Uzhavoor village is in mourning. The nondescript village in Kerala's Kottayam district, that smells of raw rubber, came into the limelight because of its illustrious son: Kocheril Raman Narayanan.
With his passing away, the villagers feel they have lost their sole claim to fame.
"All these years our village was simply known as Narayanan's birthplace. We lived in the fame that he brought us. We are sad that he has left us forever," says local legislative assembly member Stephen George.
Ever since the news of his death broke out, thousands from nearby villages have descended on Uzhavoor to pay their final tribute at the modest, four-room ancestral home.
Now a research centre for ayurveda and siddha, Narayanan's brother K R Bhaskaran and sister K R Gowri still live there. "We have lost him. I wanted to see him once more," laments Gowri, who last met her doting brother in February.
"That was when he came here to see us all. He was very happy when we decided to hand over this house for ayurveda research. This was the only little property he shared with us," says Gowri.
At home, a large photo of Narayanan is adored with heaps of flowers the villagers brought as homage.
"He was a model for all of us. He was born in a hut here, and came from a poor Dalit family. Even though he became an ambassador and the President of India, he retained the simplicity of the rural boy. That was what attracted us all to him," says Krishnan Kutty, local shop owner.
Kutty says Narayanan could have built a bungalow in the village to go along with his status. "But his home here is one of the smallest," he pointed out.
It is indeed a small house by Uzhavoor standards -- tiled, with two bedrooms, a hall and kitchen. It does not look like the home of a former President. Its interiors were recently done up, after Narayanan and his siblings donated it for ayurveda research.
Only Narayanan's 88-year-old unmarried sister Gowri and 68-year-old younger brother Bhaskaran live there, along with a few sanyasins who are part of the ayurveda research team. Narayanan has two other sisters, Bhargavi in Delhi and Bharati in Chennai.
Narayanan's father, Kocheril Raman Vaidyar, was an ayurvedic physician; Gowri is a homoeopath. Bhaskaran, who bears an uncanny resemblance to the former President, says they last spoke in May.
"He then called me from Delhi, asking about our whereabouts. He sounded very feeble. I knew he was unwell.

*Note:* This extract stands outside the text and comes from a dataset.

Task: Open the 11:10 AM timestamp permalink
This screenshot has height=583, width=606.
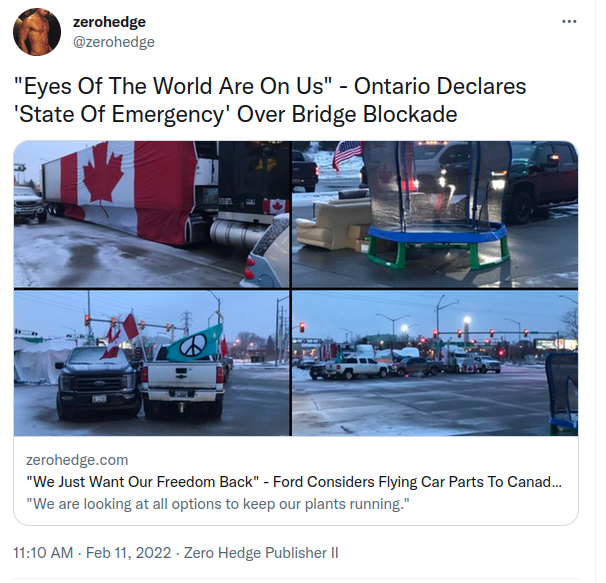Action: coord(43,553)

But I did not think he would go away soon," says Bhaskaran.
He says the greatness about Narayanan as a public servant was that he never sent any money home. "The only thing he has gifted us all these years is his brotherly love. That was our brother. He lived and died for the country. He was born poor and has died as a poor, noble man," says Bhaskaran.
Bhaskaran is proud of the fact that Narayanan must be the only Indian President who did not own any property in India or abroad. Agrees sister Gowri: "The only thing he has gifted me all these years are these spectacles," says Gowri, proudly taking them off to show them, and wiping her tears.
The government of Kerala has declared a public holiday today in honour of the former President. But for students of the Kurchithanam lower primary government school in Uzhavoor, where Narayanan enrolled on May 19, 1927, today is not a holiday. All of them have come in, stood in assembly; and prayed for their most famous alumnus.
Later, the students in their uniform marched slowly in two rows to his home. "The last time we made such a march to his home was in July 1997, when Narayanan became President. We are now going to pay our homage to him," says Mary Mathew, who retired as the school headmistress.
K Ramanunni , 86, who studied with Narayanan in the same school, recalls that the former President had topped from among the 25 students first admitted to the school.
"I met him when he came here in February. We had a long chat on our early struggles. We used to walk many kilometres together to reach the school," he says. "That is what keeps me fit these days."
Two years back the government renamed the school as K R Narayanan Lower Primary School.
"That will be a great memento for us. He is no more, but Narayanan continues to be the President for us," says a local politician, Uzhavoor Vijayan, a sentiment echoed by the entire village.
His Lincolnesque journey to Rashtrapati Bhavan from a thatched hut in a remote part of the country is not just a story of courage and grit, but also of tremendous inspiration for the rest of the country.
But it this village that will feel his absence the most.